[[ Passage provided open ]]

It's isomorphic when vectors are normalized, otherwise it's angle distance, not position distance
It’s a mistake to think of vectors as coordinates of objects in space, though. You can visualize them like that, but that’s not what they are. The vectors are the objects.

A vector is just a list of n numbers. Embedded into a n dimensional space, a vector is a distance in a direction. It isn’t ’the point you get to by going that distance in that direction from the origin of that space’. You don’t need as space to have an origin for the embedding to make sense - for ‘cosine similarity’ to make sense.

Cosine similarity is just ‘how similar is the direction these vectors point in’.

The geometric intuition of ‘angle between’ actually does a disservice here when we are talking about high dimensional vectors. We’re talking about things that are much more similar to functions than spatial vectors, and while you can readily talk about the ‘normalized dot product’ of two functions it’s much less reasonable to talk about the ‘cosine similarity’ between them - it just turns out that mathematically those are equivalent.

[[ Passage provided closed ]]
[[ Extracted information open ]]

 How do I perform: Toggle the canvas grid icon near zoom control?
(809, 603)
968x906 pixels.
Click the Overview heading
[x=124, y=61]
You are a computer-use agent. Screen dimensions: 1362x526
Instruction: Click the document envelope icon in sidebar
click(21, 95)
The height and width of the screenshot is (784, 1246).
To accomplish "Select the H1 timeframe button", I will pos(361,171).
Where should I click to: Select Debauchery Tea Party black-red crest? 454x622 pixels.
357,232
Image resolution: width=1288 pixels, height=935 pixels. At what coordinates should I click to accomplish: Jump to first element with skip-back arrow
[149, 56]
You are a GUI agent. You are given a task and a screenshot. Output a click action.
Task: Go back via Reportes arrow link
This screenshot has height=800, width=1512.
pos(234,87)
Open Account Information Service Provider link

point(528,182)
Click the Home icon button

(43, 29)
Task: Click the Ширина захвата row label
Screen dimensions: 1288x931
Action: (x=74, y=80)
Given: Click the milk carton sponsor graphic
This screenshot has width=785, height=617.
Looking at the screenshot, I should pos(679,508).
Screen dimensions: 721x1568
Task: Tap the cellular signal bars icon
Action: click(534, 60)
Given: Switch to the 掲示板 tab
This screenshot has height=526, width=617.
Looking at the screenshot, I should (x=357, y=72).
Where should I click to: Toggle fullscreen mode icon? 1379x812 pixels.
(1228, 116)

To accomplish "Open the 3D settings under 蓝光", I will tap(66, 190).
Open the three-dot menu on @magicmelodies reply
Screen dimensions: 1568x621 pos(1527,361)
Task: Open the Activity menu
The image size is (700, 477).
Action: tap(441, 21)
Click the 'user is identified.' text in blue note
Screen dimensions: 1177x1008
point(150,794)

[[ Extracted information closed ]]

What needs to be done
According to the passage on vectors and cosine similarity, why does the geometric intuition of "angle between" do a disservice when discussing high dimensional vectors?

Response to the exercise
High dimensional vectors are much more like functions than spatial vectors. You can readily talk about the "normalized dot product" of two functions, but it is much less reasonable to talk about the "cosine similarity" between them, even though the two are mathematically equivalent.